Am I Getting Butterflies Or Is My Baby Kicking?

Am I Getting Butterflies Or Is My Baby Kicking?

Your baby is constantly wiggling inside your belly right from the moment of conception, but that doesn’t stop you asking “when will I feel my baby move?”.

When do you feel butterflies during pregnancy?

The reality is that only from around 16 to 20 weeks can you start feeling your baby kicking, and what an exciting feeling it is!

This sensation is often referred to as “quickening”; it may feel like a fluttering of butterflies or a light tapping in your stomach. Sometimes these movements can be confused with pregnancy side effects like wind or hunger pains.

The strength of a baby’s kicks is different with every mum and the very first movements of your baby will only be a slight feeling of fluttering. Essentially, the bigger your baby grows, the stronger the kicks will get.

Why do I feel fluttering in my stomach?

Factors that will affect the strength of the kicks include the position of your placenta, the position of your baby itself and the amount of fat around your stomach. There will be times your baby is kicking and you won’t even notice.

Quite simply, some babies will kick a lot more than others, but it’s often nothing to worry about. It may just mean you have a calm and quiet baby, which could be a good thing.

If at any time you are feeling worried that you haven’t felt your baby kick for a while, try eating some peanut butter or drinking a glass of orange juice and lying down.
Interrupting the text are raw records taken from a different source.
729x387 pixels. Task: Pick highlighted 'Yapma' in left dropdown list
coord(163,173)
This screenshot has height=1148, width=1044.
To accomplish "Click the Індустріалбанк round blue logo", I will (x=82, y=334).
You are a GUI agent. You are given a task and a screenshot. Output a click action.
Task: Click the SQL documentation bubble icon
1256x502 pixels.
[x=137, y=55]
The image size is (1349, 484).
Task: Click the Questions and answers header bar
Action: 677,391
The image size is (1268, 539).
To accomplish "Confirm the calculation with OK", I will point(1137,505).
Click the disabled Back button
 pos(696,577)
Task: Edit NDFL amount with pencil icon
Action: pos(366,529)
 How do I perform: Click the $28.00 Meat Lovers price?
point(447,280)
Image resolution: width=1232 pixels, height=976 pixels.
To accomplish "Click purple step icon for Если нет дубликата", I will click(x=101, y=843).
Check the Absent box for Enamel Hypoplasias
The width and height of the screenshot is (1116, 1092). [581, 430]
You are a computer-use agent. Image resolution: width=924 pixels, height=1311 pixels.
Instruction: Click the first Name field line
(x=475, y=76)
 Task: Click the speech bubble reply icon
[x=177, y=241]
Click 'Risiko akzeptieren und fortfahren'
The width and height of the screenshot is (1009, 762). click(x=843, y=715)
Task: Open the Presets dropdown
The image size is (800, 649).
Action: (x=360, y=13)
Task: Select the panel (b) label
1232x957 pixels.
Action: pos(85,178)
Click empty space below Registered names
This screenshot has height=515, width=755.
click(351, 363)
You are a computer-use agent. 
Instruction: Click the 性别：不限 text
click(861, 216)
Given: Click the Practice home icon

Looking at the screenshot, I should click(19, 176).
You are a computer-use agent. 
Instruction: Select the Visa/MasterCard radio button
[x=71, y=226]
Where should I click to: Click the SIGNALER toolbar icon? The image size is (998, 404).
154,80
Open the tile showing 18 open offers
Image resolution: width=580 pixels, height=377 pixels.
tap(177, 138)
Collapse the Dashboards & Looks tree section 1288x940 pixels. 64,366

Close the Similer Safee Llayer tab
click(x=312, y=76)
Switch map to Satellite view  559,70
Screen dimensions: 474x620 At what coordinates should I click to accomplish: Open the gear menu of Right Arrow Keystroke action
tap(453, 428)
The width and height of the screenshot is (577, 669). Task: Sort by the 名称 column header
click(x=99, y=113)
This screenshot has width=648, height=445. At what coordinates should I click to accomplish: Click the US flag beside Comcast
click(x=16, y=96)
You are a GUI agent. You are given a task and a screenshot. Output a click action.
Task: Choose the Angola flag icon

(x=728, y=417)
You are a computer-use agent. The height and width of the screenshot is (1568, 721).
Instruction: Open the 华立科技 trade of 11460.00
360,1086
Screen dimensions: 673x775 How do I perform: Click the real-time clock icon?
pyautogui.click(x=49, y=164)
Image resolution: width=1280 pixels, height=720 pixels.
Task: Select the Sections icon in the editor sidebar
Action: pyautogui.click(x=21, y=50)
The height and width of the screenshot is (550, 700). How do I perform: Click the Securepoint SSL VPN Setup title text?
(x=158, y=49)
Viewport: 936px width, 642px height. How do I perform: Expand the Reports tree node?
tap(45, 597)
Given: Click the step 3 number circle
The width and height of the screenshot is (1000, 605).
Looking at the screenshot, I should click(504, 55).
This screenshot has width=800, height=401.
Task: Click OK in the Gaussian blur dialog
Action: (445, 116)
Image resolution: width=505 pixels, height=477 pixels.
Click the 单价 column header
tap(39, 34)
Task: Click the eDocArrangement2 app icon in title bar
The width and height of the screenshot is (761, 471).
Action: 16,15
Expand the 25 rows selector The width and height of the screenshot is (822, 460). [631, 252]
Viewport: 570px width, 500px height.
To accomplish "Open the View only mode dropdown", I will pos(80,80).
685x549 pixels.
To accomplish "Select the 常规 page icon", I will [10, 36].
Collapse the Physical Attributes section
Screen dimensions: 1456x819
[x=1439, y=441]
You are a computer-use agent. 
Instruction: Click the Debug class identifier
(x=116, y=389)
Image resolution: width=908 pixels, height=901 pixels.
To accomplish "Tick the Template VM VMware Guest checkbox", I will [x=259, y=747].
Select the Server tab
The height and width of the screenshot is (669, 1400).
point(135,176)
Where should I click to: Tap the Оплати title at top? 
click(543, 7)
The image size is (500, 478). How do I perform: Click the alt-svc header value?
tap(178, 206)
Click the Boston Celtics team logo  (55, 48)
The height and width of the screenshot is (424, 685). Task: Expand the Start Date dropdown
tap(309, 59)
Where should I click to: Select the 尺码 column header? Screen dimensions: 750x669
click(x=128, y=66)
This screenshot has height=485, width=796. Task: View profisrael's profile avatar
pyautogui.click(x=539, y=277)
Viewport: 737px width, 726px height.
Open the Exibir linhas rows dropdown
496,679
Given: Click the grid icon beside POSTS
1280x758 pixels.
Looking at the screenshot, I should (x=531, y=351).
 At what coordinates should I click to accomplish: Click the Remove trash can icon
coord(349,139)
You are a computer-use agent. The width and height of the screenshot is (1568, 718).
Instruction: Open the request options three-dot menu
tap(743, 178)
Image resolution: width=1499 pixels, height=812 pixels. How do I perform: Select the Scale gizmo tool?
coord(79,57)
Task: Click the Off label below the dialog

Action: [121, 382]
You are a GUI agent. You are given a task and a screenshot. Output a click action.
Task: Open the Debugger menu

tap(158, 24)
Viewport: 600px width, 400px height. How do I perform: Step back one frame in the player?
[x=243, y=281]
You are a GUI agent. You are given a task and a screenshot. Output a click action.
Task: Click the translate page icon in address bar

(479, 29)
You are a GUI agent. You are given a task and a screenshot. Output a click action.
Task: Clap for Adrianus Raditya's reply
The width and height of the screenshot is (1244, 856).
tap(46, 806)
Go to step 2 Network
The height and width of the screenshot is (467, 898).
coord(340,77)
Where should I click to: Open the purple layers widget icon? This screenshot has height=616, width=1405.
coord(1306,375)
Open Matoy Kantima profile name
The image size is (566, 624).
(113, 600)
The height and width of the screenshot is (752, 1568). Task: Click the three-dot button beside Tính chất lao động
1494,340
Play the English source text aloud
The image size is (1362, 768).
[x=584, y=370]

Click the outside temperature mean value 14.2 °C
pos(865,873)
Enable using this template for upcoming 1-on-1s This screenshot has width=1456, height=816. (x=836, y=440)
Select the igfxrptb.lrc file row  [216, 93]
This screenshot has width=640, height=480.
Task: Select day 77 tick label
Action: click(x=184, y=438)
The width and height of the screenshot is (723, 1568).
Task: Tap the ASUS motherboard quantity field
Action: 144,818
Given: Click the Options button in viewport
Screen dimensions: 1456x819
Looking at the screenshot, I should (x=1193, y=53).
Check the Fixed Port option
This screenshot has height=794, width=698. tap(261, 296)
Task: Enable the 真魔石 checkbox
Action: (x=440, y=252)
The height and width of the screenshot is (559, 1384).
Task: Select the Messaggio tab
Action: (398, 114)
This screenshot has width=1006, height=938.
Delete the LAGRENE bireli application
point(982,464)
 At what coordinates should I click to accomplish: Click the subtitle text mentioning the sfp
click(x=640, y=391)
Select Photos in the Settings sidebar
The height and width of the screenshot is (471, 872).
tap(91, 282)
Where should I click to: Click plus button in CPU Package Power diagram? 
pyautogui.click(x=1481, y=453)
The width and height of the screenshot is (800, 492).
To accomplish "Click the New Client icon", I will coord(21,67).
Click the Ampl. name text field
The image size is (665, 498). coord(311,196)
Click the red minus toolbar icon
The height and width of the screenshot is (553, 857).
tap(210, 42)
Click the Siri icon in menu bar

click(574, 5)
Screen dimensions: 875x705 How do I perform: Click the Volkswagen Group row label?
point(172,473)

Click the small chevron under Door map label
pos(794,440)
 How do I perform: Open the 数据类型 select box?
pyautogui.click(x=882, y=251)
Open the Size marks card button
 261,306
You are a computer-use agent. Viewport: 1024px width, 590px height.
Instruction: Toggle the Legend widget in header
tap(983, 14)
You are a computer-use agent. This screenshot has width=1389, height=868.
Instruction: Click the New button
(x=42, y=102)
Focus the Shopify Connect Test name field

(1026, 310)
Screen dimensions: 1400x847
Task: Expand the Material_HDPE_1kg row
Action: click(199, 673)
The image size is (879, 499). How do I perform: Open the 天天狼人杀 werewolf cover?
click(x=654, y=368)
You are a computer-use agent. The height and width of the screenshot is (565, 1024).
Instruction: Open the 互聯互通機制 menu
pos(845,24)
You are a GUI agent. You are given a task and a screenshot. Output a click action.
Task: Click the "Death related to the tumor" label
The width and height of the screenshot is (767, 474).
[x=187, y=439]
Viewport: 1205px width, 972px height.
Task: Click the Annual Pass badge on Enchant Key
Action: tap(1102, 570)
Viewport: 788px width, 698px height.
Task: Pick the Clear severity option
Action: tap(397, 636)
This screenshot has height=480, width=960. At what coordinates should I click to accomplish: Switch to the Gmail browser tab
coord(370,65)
After 20 minutes or so, you should start feeling your baby kick. If this is not the case, you need to call your doctor or midwife.

READ: What a pregnancy diet should include and avoid

Important things that all mums should know regarding movements:

  • Movement may be fairly erratic until around 24 weeks when a consistent pattern should become more obvious.  If you have not felt your baby move by this time, let you midwife know and she will refer you for a well- being scan.
  • There is no set amount of movements that is ‘normal’ for an unborn baby, so it is important to get to know their individual pattern. It’s common for people to think that 10 movements a day is adequate, but that has been proven to be an inaccurate way of monitoring movement. For an active baby who usually moves 40 times a day, 10 movements would be a significant decrease.
  • Movement should be recorded in episodes, not each individual movement you feel. For example, five minutes of constant movement counts as one episode of movement.
  • Your baby’s movements will gradually increase until around 32 weeks when they will plateau but NOT reduce. The type of movement that you feel may change; as your baby gets bigger, stretching movements are more common, but the pattern should remain the same.
  • Always call your midwife straight away if there is a significant reduction or increase in your baby’s movement or if you ever feel uneasy.